"From the casement I saw the sun rise over the Maritza," he said, "kindling the sullen waters, but my faith is still gray and dead. Nay, rather there came into my mind the sublime poem of Moses Ibn Ezra of Granada: 'Thy days are delusive dreams and thy life as yon cloud of morning: whilst it tarries over thy tabernacle thou may'st remain therein, but at its ascent thou art dissolved and removed unto a place unknown to thee,' This is the end, Melisselda, the end of my great delusion. What am I but a man, with a man's pains and errors and self-deceptions, a man's life that blooms but once as a rose and fades while the thorn endures?" The ineffable melancholy of his accents subdued her to silence: for the moment the music of his voice, his sad brooding eyes, the infinite despair of his attitude swayed her to a mood akin to his own. "Verily it was for me," he went on, "that the Sephardic poet sang—

"'Reflect on the labor thou didst undergo under the sun, night and day, without intermission; labor which thou knowest well to be without profit; for, verily in these many years thou hast walked after vanity and become vain. Thou wast a keeper of vineyards, but thine own vineyard thou hast not kept; whilst the Eyes of the Eternal run to and fro to see if the vine hath flourished, whether the tender grapes appear, and, lo! all was grown over with thorns; nettles had covered the face thereof. Thou hast grown old and gray, thou hast strayed but not returned.' Yea, I have strayed, but is the gate closed for return? To be a man—only a man—how great that is!" His voice died away, and with it the sweet, soothing spell. Fire glowed in Melisselda's breast, heaving her bosom, shooting sparks from her eyes.

"Nay, if thou art only a man, thou art not even a man. My love is dead."

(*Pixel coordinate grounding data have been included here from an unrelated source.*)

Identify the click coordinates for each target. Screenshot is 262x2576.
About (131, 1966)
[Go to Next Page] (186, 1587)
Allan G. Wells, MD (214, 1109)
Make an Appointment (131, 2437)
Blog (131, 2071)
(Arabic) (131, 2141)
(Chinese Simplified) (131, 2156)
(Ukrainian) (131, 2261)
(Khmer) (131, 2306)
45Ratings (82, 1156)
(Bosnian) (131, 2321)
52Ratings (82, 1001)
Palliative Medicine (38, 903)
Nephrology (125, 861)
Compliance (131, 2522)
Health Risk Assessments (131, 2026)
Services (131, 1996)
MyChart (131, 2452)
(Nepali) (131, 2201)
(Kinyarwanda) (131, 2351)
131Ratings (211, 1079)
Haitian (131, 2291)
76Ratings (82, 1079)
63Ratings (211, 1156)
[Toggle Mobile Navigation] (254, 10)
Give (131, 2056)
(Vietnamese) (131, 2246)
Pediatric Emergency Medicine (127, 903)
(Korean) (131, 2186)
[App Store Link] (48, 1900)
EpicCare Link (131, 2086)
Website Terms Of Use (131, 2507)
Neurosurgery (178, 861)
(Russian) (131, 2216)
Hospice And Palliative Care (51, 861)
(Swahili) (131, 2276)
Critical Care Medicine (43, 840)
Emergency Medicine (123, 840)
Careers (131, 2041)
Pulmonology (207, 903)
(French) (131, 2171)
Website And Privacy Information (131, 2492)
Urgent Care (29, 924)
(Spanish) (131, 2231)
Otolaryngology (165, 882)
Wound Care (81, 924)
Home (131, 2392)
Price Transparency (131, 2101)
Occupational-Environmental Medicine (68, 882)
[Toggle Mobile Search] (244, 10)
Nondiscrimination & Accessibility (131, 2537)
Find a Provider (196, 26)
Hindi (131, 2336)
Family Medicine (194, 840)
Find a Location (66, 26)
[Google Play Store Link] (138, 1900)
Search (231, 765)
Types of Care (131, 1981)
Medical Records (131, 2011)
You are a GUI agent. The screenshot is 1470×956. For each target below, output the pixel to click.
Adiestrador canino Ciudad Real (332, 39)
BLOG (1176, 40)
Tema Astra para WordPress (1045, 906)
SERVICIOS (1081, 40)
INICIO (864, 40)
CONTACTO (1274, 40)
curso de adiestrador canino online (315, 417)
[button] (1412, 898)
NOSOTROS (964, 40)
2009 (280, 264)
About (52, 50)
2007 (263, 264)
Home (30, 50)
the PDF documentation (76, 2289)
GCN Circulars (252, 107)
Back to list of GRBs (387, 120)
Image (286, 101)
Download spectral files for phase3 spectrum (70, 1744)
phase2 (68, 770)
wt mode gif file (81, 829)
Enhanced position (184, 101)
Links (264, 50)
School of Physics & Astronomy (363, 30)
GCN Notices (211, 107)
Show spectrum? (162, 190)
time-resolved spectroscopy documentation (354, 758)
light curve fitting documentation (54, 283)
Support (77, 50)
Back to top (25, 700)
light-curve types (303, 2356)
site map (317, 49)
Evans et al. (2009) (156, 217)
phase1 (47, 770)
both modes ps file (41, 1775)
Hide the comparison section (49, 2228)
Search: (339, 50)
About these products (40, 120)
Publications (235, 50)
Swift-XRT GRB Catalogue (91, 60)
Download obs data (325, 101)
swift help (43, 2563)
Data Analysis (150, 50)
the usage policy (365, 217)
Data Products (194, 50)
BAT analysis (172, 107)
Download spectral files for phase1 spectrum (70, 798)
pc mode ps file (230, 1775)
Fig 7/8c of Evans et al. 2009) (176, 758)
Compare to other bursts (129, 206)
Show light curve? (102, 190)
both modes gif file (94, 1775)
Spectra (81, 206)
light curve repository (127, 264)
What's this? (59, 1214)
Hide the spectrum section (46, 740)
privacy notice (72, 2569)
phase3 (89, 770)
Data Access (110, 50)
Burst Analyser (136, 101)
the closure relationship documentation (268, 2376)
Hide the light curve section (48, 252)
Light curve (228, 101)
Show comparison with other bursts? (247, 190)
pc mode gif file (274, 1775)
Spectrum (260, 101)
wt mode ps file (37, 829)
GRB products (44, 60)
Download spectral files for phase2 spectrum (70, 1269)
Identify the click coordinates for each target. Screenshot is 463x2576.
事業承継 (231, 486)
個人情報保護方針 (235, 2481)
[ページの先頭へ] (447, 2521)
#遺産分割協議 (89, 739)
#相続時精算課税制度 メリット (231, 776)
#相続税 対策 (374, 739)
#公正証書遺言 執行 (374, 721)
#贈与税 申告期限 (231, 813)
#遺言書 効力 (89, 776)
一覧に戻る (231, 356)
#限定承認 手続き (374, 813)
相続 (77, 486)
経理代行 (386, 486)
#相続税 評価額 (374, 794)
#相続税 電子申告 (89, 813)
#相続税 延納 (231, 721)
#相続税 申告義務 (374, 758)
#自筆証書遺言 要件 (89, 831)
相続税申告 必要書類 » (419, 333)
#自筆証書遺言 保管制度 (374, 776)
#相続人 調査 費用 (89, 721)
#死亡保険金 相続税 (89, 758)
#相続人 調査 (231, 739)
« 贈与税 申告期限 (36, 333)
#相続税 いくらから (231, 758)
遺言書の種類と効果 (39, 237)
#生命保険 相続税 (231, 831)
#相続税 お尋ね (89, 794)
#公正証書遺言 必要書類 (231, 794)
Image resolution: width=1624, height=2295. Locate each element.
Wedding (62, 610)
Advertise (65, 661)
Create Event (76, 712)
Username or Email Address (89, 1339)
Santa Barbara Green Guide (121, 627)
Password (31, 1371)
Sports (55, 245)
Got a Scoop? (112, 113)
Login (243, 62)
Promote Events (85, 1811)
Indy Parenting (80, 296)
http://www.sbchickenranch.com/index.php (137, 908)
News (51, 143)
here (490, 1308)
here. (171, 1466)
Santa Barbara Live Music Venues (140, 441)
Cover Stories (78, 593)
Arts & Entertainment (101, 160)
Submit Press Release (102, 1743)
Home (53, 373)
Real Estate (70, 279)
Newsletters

As he shrank beneath her contempt, another stanza of his ancient song sang itself involuntarily in his brain. Never had he seen her thus.

In the pride of her race,
As a sword shone her face,
Melisselda.
And her lids were steel bows,
But her mouth was a rose,
Melisselda.

But her mouth was a rose. Ah, God, the pity of it, to leave the rose for the crown of thorns!

"Melisselda!" he cried, with a sob. "Have pity on me."

The door opened; two of the Imperial Guards appeared.

"Thou slayest me," he said in Hebrew.

"I worship thee," she answered him, in the same sacred tongue. Her face took on its old confident smile.